Transcribe exactly, leaving out pictures, the lines from the one that holds "Given: Select the" through the end of the data below, including both end lines and no others.

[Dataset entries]
━━━━━━━━━━
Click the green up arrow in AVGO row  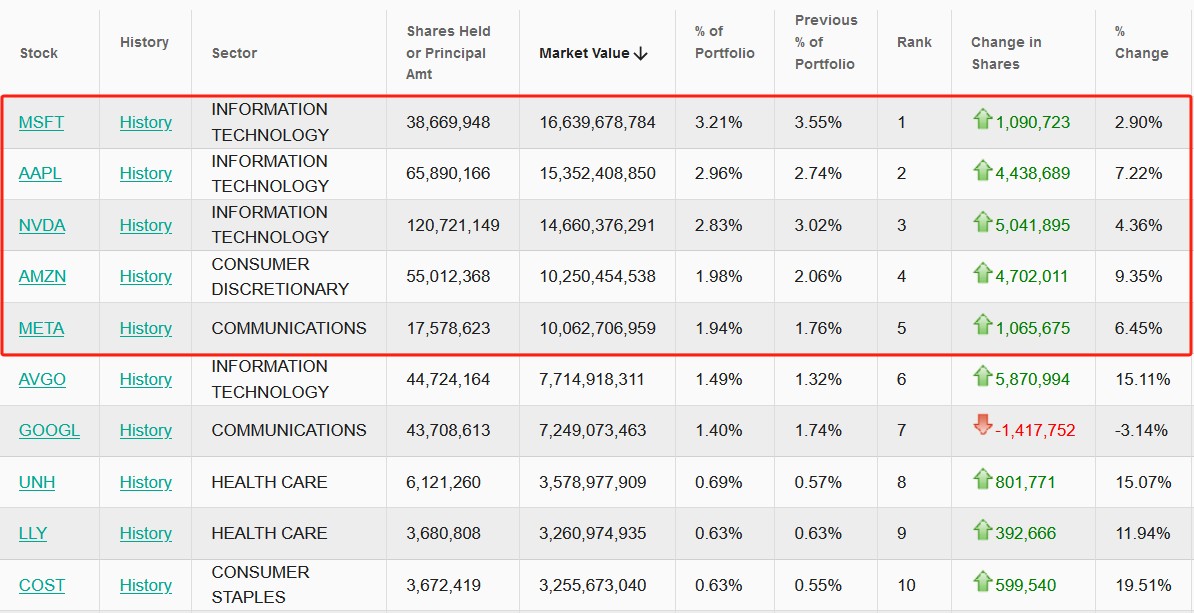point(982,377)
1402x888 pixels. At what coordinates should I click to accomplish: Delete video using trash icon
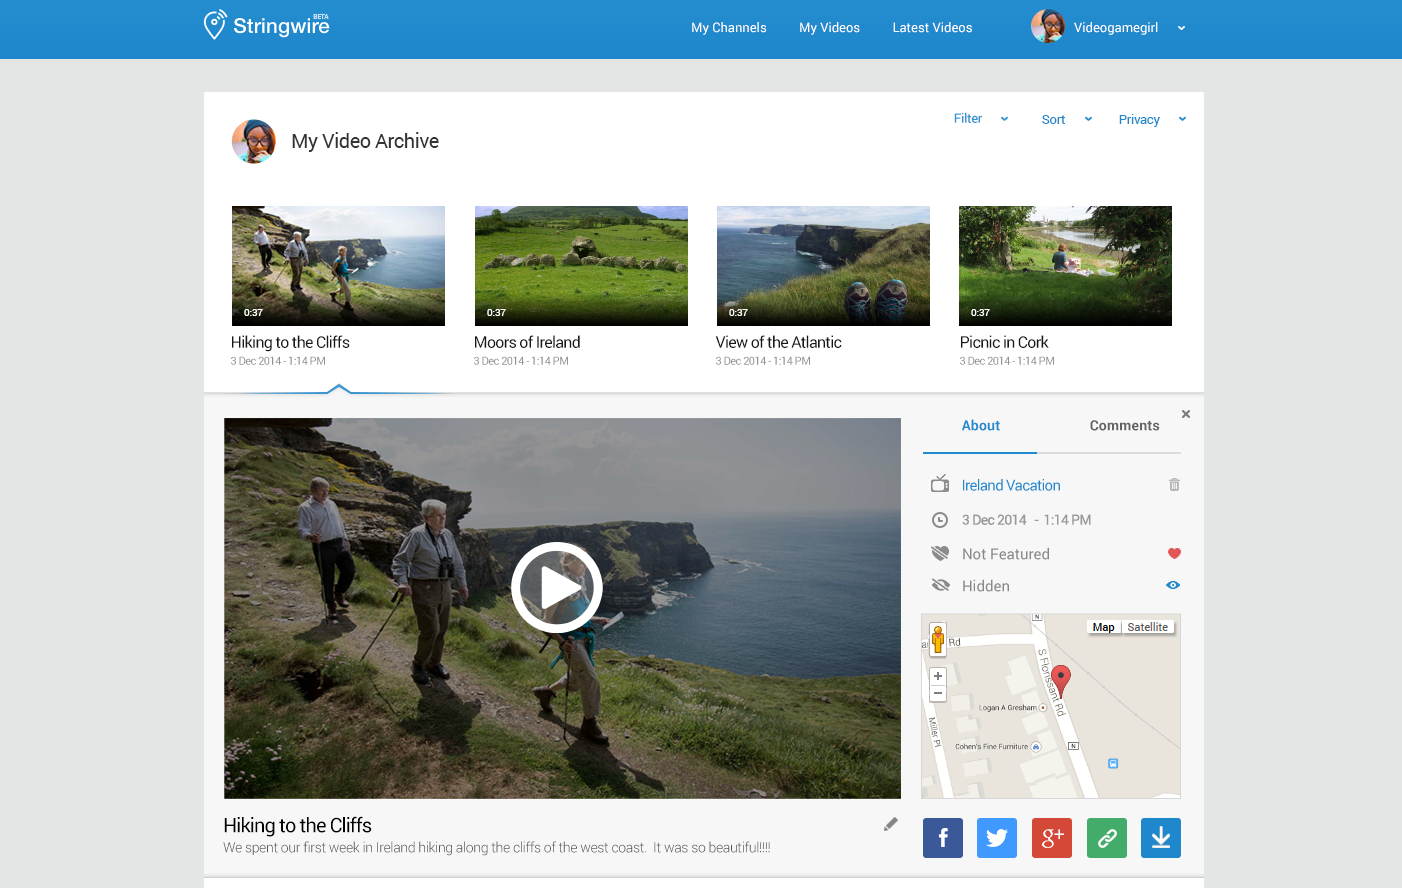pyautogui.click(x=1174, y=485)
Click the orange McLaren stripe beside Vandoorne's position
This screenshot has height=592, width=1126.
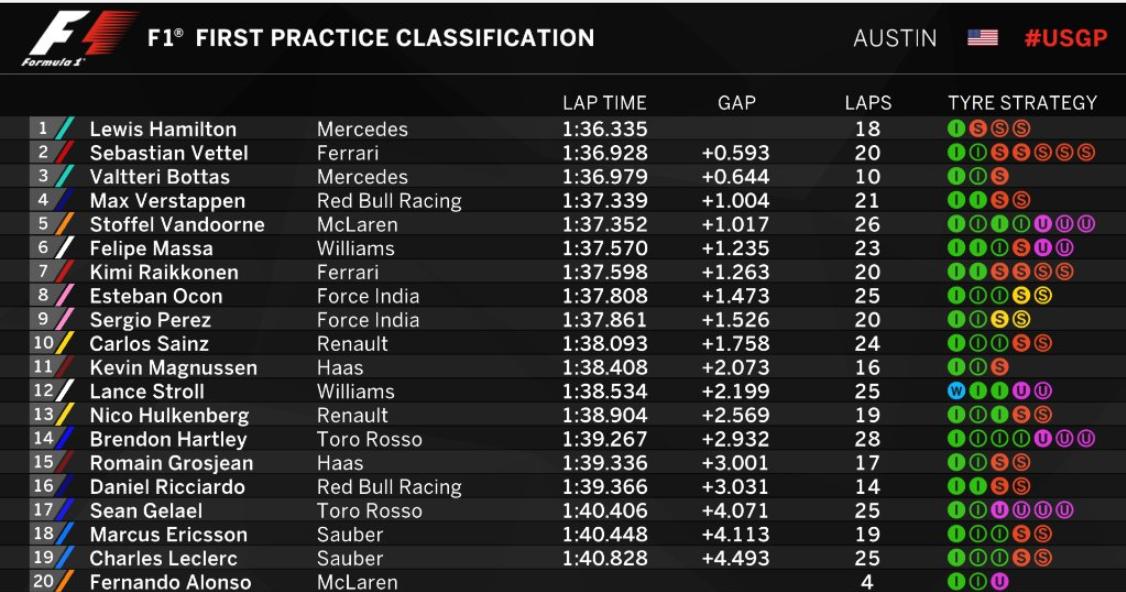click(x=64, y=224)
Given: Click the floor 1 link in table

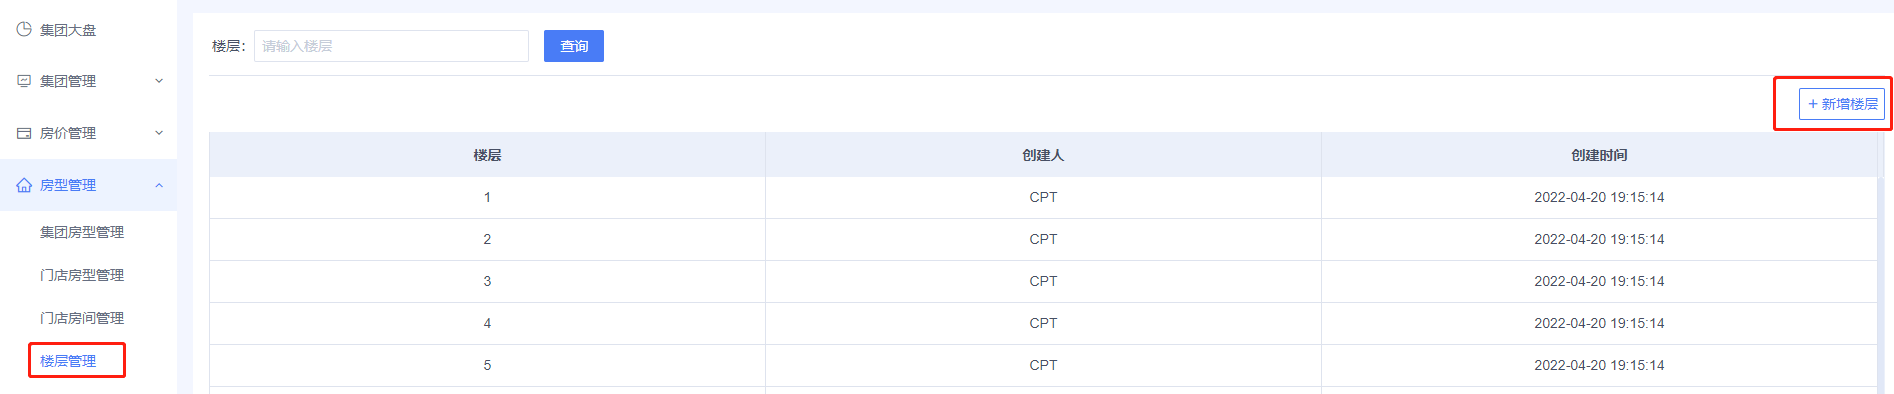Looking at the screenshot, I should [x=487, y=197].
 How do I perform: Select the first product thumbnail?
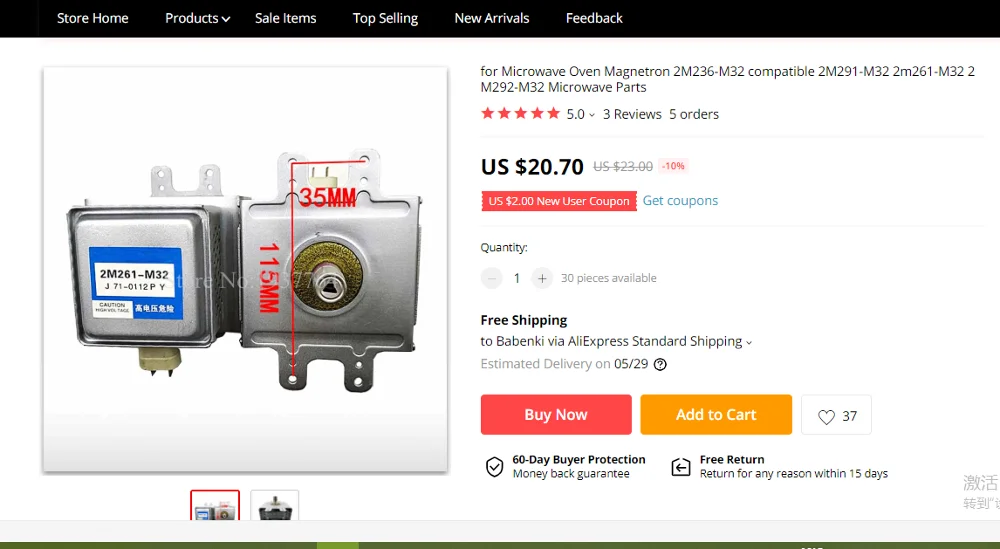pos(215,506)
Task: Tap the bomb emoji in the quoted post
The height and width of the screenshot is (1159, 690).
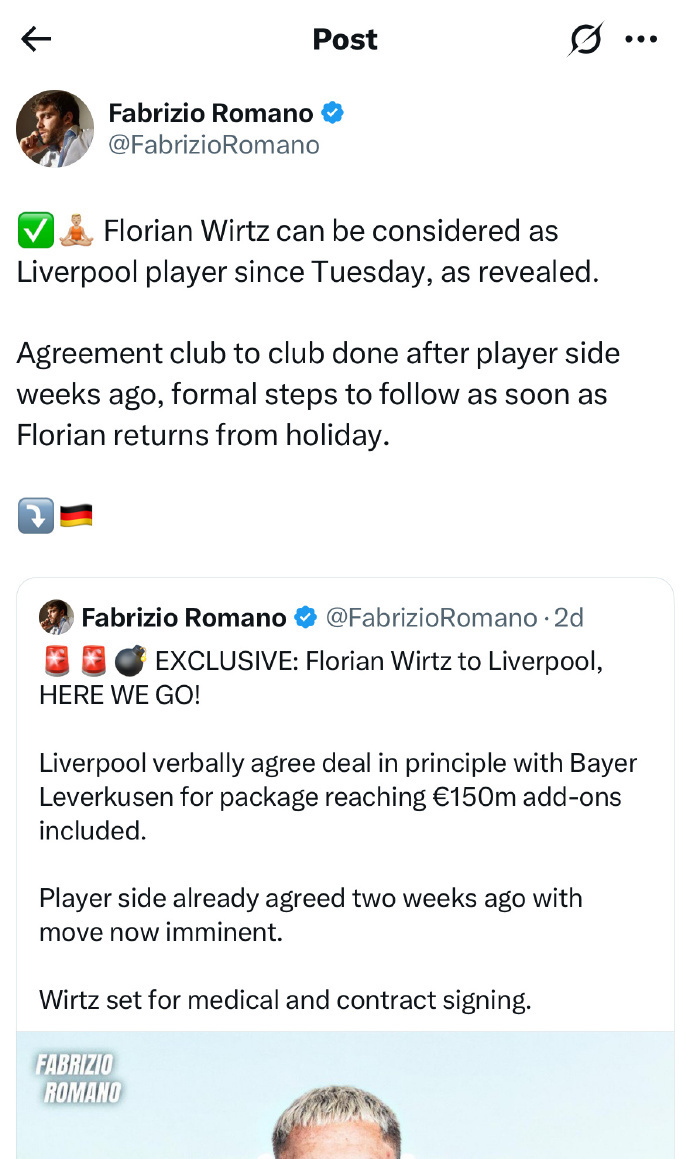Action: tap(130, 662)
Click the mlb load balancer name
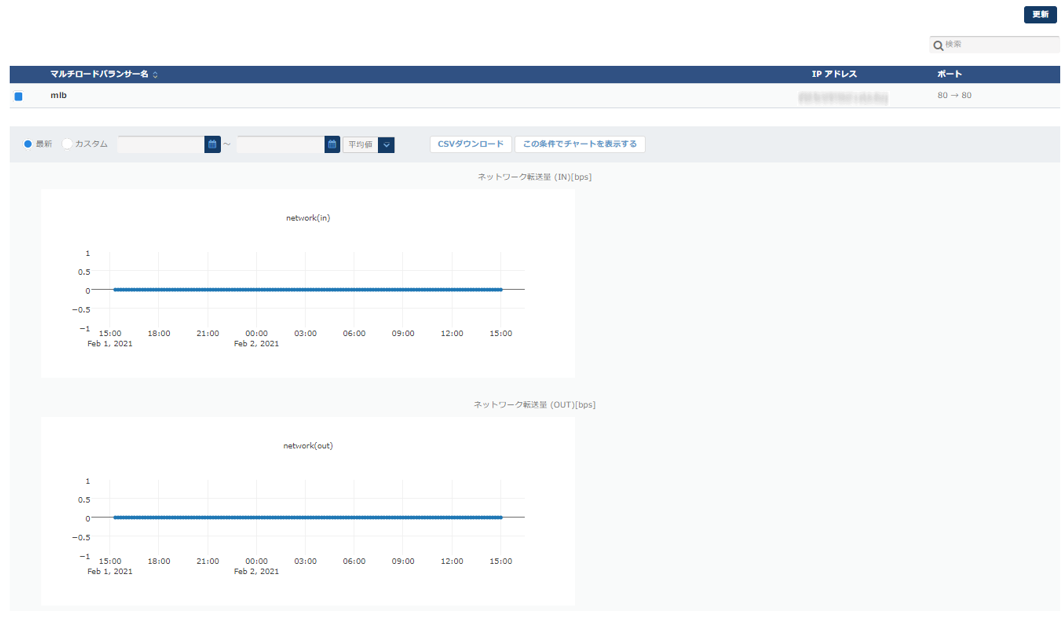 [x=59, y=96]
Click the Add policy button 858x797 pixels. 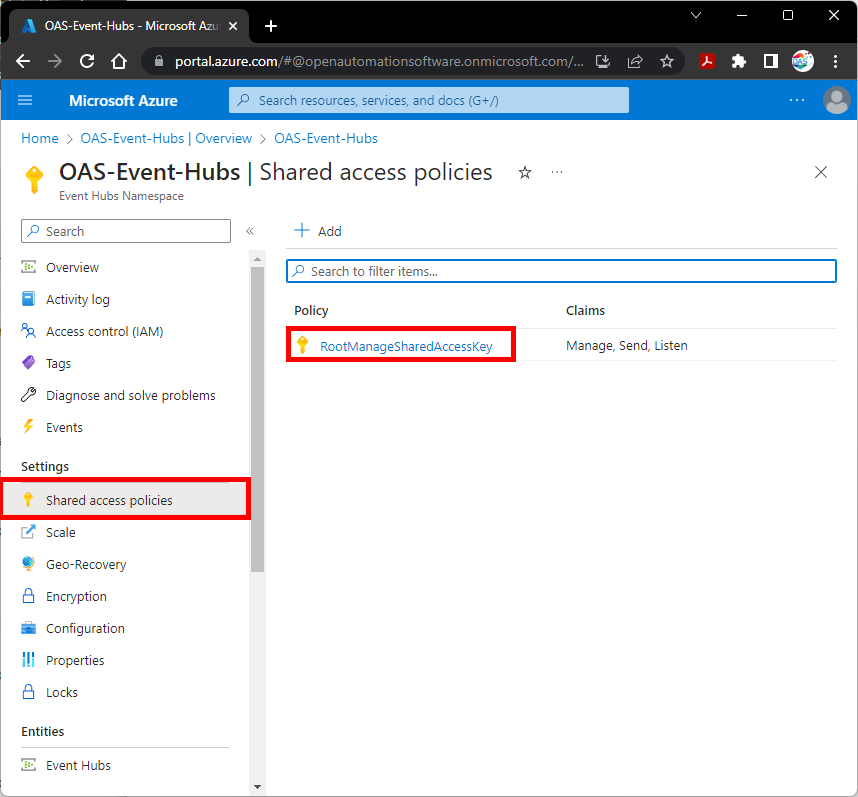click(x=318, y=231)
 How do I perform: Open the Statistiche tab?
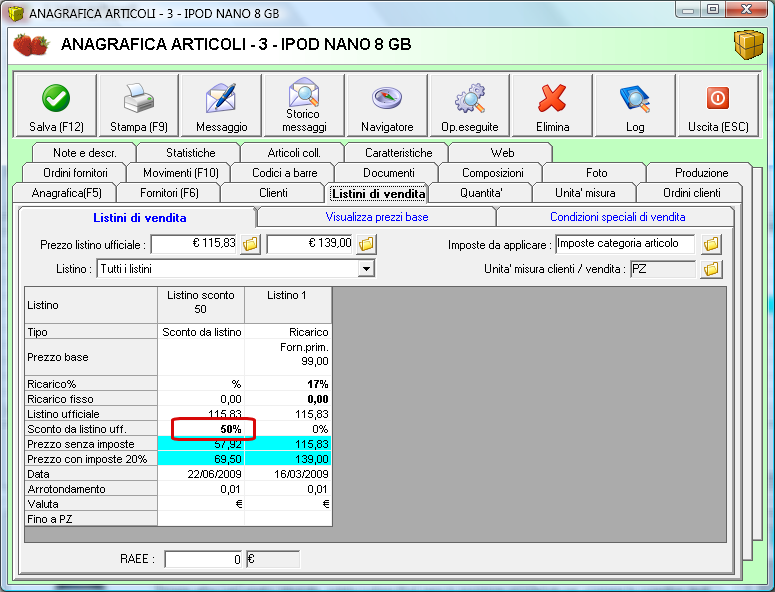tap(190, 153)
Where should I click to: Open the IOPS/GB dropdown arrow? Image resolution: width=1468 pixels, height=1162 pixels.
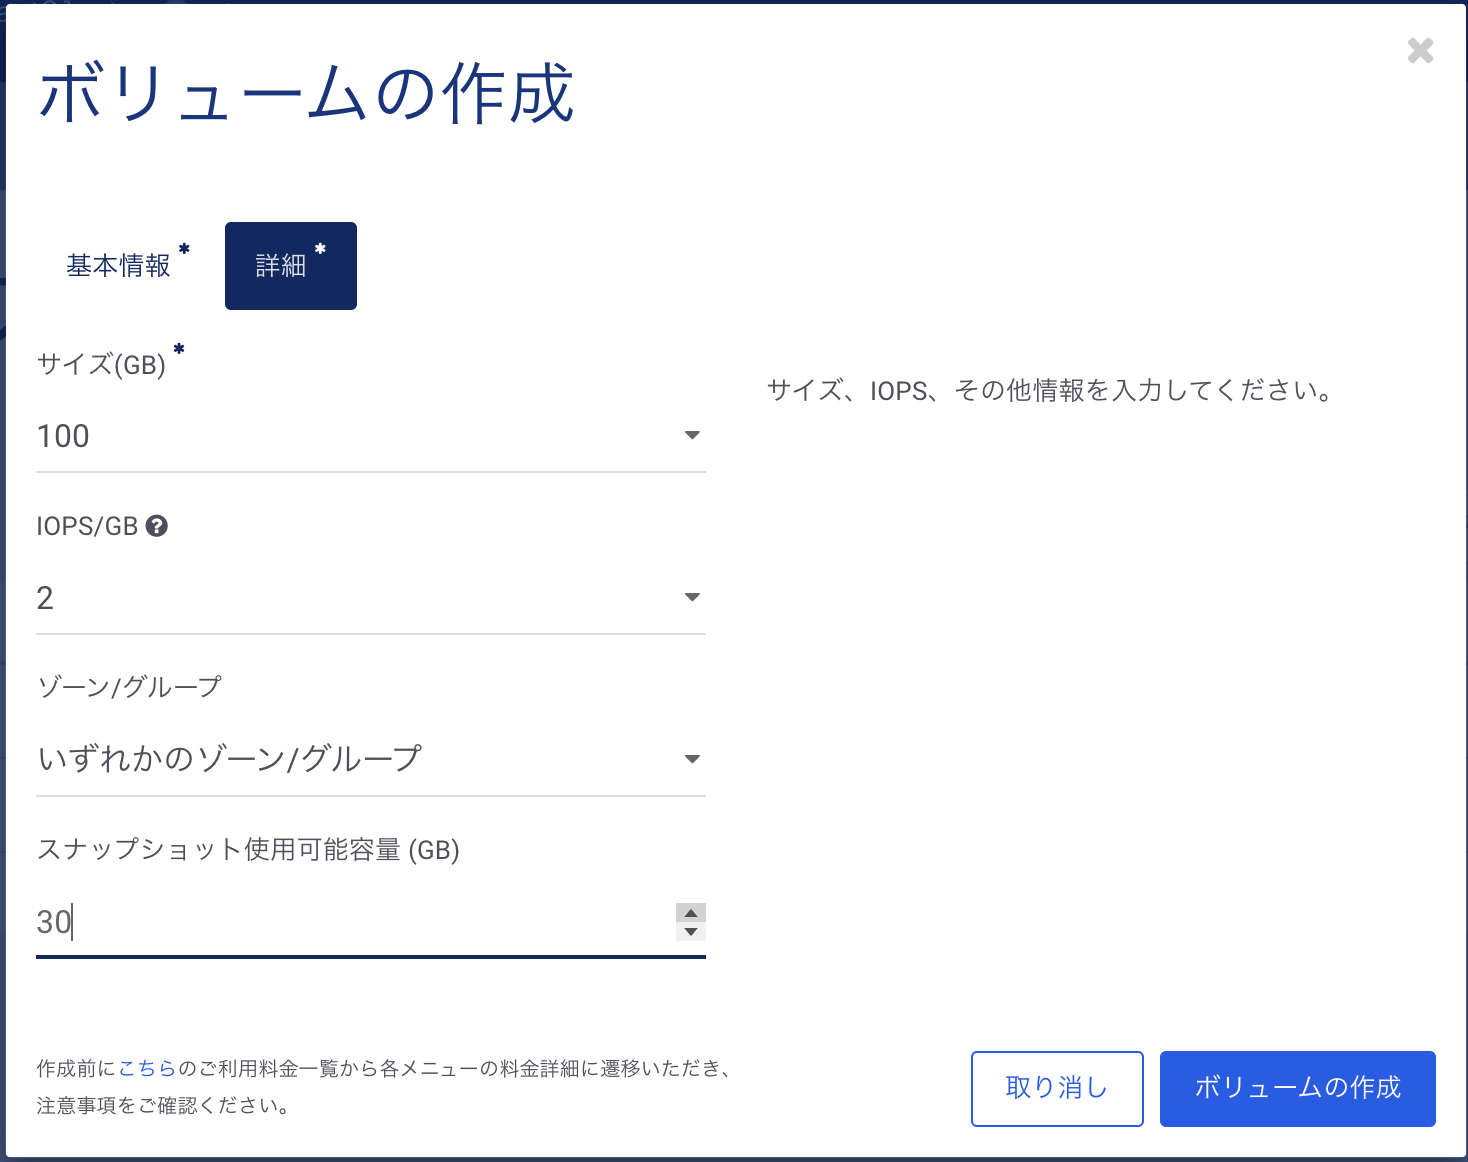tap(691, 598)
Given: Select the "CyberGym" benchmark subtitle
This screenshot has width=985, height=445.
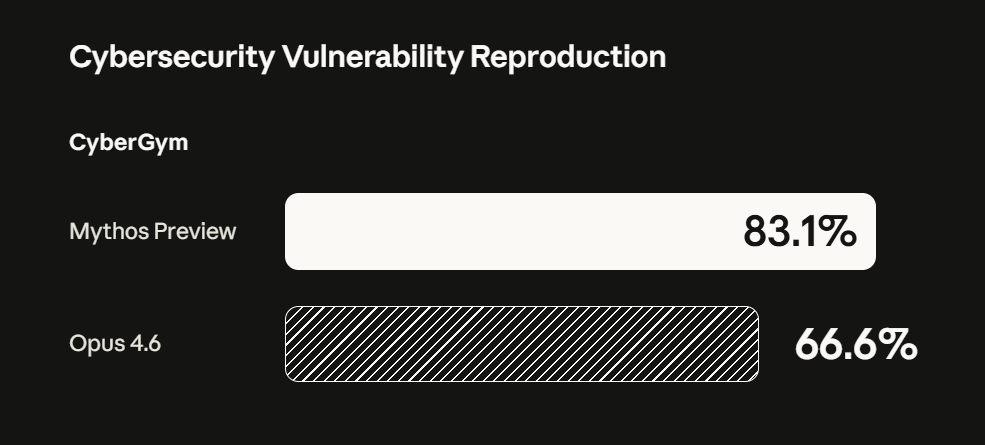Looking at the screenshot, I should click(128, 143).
━━━━━━━━━━
● Completed task:
Given: Select the "CyberGym" benchmark subtitle
This screenshot has width=985, height=445.
Looking at the screenshot, I should click(128, 143).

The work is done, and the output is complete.